(What the task requires): Repeat everything from the line containing "At what (x,y)" down to the line containing "Looking at the", both ends included.

(Dataset records):
────────

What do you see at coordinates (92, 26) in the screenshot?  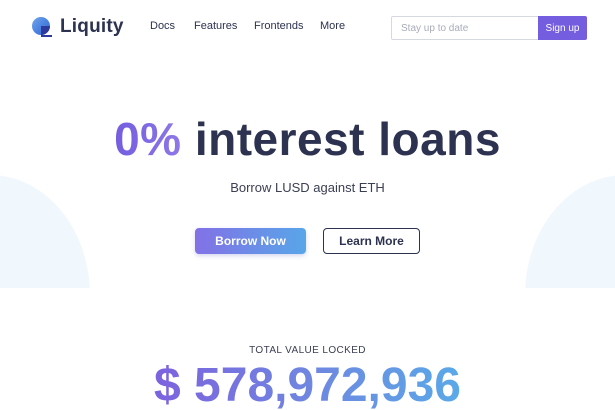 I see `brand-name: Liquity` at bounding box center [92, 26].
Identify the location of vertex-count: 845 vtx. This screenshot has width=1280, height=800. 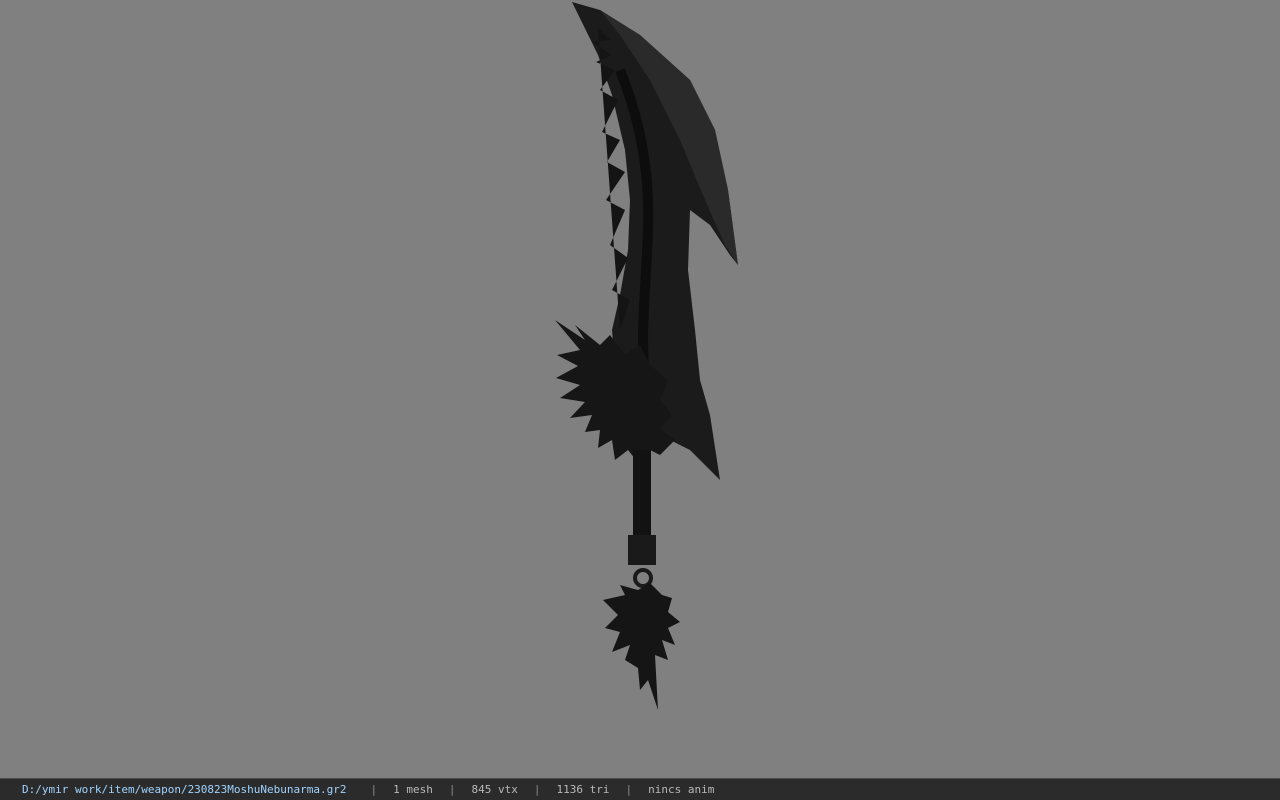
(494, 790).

────────

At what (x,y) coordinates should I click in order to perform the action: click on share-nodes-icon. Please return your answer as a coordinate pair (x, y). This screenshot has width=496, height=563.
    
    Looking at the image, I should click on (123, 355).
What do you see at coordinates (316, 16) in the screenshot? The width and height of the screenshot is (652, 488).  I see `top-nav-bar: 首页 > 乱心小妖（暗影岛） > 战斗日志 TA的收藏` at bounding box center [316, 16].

────────

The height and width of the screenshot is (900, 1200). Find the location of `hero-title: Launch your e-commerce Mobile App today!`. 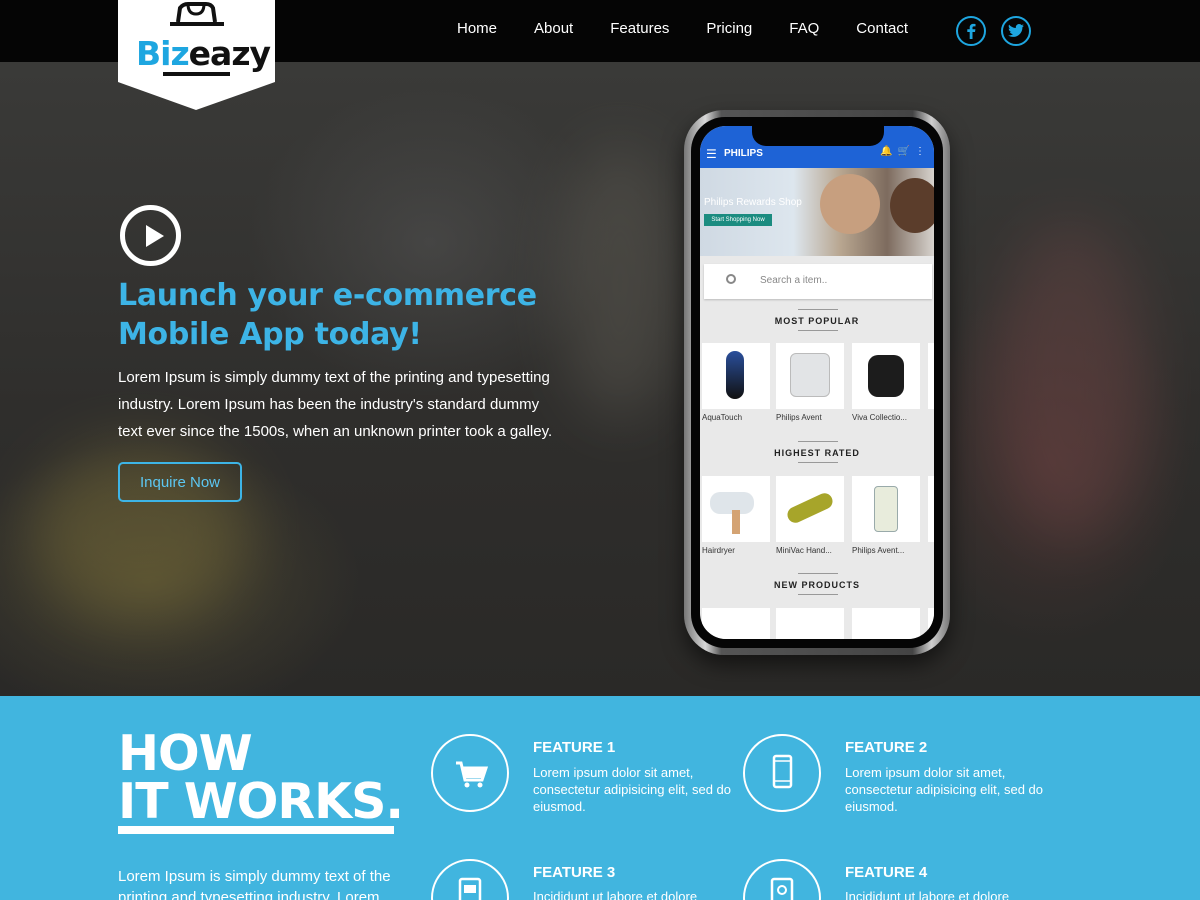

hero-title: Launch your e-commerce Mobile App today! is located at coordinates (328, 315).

────────

(Written answer):
At what (x,y) coordinates should I click in order to perform the action: click on share-nodes-icon. Please return your answer as a coordinate pair (x, y). This screenshot has width=496, height=563.
    
    Looking at the image, I should click on (123, 355).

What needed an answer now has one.